**Description of the task**
What is the number of lines in the entries that include the word "field"? Respond with the number only.

Dataset entries:

:::::

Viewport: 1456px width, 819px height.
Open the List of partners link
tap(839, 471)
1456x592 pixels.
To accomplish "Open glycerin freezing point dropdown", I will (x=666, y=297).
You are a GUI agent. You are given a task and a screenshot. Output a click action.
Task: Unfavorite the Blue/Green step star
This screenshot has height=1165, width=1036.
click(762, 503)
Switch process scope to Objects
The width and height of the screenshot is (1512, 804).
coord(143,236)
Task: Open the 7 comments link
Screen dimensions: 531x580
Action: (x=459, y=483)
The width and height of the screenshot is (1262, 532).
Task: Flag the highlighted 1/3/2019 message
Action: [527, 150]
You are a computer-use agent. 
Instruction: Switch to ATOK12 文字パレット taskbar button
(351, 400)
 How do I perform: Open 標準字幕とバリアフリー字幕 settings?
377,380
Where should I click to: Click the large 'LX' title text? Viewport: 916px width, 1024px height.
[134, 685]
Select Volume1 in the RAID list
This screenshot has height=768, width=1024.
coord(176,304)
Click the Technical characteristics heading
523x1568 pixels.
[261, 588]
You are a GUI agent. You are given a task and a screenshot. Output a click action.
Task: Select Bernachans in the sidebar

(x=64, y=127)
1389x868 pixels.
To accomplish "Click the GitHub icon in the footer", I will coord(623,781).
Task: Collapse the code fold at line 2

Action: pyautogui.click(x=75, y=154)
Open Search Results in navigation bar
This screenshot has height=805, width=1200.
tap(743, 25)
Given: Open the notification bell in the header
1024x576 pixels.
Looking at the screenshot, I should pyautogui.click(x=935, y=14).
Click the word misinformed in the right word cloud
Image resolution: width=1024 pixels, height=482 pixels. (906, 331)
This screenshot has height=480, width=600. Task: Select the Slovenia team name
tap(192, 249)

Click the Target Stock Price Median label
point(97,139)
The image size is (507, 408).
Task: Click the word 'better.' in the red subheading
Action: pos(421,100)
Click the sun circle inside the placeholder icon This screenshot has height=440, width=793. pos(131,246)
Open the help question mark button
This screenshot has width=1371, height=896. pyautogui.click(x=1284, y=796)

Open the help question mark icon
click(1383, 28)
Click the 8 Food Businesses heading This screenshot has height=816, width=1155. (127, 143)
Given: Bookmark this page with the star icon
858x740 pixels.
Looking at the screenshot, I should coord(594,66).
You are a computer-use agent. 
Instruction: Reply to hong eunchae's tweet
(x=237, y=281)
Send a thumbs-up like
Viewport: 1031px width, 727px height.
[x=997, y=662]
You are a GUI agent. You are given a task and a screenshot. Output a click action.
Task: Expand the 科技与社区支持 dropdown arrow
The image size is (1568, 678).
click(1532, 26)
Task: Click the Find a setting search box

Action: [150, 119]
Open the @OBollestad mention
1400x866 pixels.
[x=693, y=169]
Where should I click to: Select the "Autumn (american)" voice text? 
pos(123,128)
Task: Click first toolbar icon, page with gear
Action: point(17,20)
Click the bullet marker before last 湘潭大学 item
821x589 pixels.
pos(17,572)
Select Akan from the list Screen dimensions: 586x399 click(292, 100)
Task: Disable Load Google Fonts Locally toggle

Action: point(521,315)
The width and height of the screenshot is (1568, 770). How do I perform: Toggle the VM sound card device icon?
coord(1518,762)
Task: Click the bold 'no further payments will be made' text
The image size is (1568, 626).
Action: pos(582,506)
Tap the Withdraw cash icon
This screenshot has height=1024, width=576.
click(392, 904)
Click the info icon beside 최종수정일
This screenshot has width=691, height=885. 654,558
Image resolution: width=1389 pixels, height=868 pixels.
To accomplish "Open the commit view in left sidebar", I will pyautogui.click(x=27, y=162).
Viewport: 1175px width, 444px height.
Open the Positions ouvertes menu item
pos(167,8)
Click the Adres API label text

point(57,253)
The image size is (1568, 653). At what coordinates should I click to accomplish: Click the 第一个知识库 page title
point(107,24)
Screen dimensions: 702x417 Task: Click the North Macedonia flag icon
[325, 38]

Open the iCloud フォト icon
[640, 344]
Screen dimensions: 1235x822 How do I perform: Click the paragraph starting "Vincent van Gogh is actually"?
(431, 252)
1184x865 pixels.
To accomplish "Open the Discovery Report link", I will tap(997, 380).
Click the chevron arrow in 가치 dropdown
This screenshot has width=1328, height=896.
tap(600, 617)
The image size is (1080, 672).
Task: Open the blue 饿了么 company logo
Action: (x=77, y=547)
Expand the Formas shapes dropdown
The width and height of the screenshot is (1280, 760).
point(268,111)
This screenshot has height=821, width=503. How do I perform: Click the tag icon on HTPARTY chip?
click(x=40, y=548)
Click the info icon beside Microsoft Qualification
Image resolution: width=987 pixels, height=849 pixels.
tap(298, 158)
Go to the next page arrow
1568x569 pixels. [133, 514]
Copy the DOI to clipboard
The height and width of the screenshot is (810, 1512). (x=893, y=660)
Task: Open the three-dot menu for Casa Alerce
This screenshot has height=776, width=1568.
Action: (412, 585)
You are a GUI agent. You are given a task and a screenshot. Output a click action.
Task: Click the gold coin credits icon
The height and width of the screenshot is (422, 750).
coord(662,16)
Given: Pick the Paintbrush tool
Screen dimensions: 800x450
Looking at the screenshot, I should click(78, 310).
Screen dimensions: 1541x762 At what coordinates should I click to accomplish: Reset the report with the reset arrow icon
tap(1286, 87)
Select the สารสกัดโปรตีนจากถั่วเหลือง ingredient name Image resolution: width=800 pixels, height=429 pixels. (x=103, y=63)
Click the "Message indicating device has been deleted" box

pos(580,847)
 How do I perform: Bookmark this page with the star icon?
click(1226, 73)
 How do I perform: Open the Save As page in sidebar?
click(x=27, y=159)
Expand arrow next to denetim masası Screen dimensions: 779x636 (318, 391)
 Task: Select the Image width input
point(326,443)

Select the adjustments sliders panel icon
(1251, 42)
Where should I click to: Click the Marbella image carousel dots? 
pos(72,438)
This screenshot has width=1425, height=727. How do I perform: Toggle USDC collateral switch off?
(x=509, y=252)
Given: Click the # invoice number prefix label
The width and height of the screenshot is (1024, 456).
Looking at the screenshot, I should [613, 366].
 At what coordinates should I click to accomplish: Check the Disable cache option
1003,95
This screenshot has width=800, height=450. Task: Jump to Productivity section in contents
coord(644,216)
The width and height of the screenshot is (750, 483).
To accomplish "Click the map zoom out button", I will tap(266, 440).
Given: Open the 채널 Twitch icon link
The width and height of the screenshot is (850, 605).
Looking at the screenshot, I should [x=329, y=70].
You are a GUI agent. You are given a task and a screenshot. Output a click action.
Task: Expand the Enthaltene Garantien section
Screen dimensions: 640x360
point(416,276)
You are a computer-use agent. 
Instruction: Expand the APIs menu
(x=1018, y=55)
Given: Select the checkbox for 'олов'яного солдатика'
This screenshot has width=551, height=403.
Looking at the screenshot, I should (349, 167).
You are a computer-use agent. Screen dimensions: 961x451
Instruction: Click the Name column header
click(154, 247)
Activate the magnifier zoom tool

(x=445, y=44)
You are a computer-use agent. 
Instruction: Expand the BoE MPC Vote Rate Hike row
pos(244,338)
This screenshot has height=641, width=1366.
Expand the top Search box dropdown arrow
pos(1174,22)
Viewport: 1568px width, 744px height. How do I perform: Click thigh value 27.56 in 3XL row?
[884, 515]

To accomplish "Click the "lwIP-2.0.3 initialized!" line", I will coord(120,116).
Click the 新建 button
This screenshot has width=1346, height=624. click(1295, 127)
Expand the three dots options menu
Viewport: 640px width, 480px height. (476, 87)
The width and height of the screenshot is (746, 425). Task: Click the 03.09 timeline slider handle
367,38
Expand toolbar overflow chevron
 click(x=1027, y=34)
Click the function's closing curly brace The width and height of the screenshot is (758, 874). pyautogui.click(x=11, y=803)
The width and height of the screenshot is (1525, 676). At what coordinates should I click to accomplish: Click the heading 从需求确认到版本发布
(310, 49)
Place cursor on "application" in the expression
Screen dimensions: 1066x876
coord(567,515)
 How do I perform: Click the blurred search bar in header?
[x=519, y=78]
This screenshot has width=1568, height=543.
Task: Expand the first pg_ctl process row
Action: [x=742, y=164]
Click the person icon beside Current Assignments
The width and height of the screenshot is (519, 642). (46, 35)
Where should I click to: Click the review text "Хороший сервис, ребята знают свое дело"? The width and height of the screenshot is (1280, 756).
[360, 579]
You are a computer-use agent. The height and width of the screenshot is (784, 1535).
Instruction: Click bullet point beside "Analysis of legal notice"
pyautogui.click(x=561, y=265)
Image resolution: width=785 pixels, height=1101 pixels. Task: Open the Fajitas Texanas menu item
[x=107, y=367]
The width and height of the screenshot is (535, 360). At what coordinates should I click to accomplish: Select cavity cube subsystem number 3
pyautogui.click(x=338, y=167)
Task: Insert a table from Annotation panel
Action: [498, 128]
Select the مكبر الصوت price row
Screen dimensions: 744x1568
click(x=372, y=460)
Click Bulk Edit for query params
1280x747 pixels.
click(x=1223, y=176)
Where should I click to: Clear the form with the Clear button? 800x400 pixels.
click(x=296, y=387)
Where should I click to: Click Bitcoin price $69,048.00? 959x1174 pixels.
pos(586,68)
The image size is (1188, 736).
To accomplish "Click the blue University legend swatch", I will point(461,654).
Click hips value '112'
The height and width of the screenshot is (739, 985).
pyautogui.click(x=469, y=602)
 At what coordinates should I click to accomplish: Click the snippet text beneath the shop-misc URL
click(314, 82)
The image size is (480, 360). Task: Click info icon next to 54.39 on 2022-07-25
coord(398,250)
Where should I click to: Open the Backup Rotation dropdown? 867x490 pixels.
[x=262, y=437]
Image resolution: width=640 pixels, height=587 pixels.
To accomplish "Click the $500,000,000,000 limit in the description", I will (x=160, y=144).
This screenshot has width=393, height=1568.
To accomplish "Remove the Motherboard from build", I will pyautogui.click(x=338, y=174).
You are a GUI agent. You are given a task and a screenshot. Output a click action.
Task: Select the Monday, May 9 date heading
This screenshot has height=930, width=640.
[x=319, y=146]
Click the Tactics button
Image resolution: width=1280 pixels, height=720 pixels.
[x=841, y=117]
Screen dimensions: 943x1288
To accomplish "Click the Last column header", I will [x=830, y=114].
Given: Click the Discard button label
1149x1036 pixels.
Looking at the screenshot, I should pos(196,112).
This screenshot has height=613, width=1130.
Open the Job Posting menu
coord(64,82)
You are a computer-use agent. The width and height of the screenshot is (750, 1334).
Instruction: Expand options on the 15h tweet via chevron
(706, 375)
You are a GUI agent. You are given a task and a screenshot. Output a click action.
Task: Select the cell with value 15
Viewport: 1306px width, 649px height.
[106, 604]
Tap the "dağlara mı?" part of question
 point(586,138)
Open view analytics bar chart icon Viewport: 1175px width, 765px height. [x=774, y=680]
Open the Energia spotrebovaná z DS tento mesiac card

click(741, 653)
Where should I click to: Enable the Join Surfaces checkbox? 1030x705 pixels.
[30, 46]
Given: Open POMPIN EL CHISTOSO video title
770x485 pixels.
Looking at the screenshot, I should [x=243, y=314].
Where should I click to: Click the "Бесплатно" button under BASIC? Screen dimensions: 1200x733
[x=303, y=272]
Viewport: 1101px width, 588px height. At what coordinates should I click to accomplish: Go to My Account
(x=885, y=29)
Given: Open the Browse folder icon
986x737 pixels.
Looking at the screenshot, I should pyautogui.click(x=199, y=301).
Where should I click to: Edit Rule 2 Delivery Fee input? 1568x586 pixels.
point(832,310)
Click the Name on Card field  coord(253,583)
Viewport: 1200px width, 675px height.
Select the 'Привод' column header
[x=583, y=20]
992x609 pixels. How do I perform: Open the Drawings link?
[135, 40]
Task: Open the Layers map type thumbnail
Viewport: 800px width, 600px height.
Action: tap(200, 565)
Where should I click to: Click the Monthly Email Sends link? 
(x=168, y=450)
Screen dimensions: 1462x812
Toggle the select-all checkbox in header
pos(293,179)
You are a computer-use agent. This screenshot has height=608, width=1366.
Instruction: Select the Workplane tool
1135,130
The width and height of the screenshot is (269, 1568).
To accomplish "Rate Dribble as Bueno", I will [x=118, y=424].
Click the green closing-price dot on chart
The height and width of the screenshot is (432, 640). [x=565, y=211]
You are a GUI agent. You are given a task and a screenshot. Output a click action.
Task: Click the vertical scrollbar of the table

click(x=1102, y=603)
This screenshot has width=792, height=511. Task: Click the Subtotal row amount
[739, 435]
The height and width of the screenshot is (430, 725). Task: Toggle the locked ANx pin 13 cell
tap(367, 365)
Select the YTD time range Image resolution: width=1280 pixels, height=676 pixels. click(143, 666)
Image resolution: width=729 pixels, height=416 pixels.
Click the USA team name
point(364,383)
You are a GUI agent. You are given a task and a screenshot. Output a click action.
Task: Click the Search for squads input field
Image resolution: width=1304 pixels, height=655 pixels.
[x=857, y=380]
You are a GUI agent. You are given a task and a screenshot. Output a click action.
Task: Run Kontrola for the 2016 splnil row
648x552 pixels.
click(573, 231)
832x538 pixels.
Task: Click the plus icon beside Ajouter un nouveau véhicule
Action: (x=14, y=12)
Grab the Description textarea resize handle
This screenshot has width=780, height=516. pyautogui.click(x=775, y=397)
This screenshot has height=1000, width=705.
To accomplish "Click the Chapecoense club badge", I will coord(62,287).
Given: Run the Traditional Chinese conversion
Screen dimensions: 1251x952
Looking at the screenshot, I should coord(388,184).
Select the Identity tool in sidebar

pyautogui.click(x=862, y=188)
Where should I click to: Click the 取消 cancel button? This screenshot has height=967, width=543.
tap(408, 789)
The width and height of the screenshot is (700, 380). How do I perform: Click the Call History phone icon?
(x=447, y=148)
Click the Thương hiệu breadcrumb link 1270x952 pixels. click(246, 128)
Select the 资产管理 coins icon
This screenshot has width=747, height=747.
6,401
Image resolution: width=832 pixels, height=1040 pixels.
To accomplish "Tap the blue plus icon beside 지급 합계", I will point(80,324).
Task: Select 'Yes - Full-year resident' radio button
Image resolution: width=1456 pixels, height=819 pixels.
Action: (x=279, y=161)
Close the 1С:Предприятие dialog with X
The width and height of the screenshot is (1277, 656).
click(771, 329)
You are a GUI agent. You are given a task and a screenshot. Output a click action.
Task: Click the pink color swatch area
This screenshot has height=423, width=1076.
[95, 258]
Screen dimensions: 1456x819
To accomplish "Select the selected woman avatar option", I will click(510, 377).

:::::

**Result**
2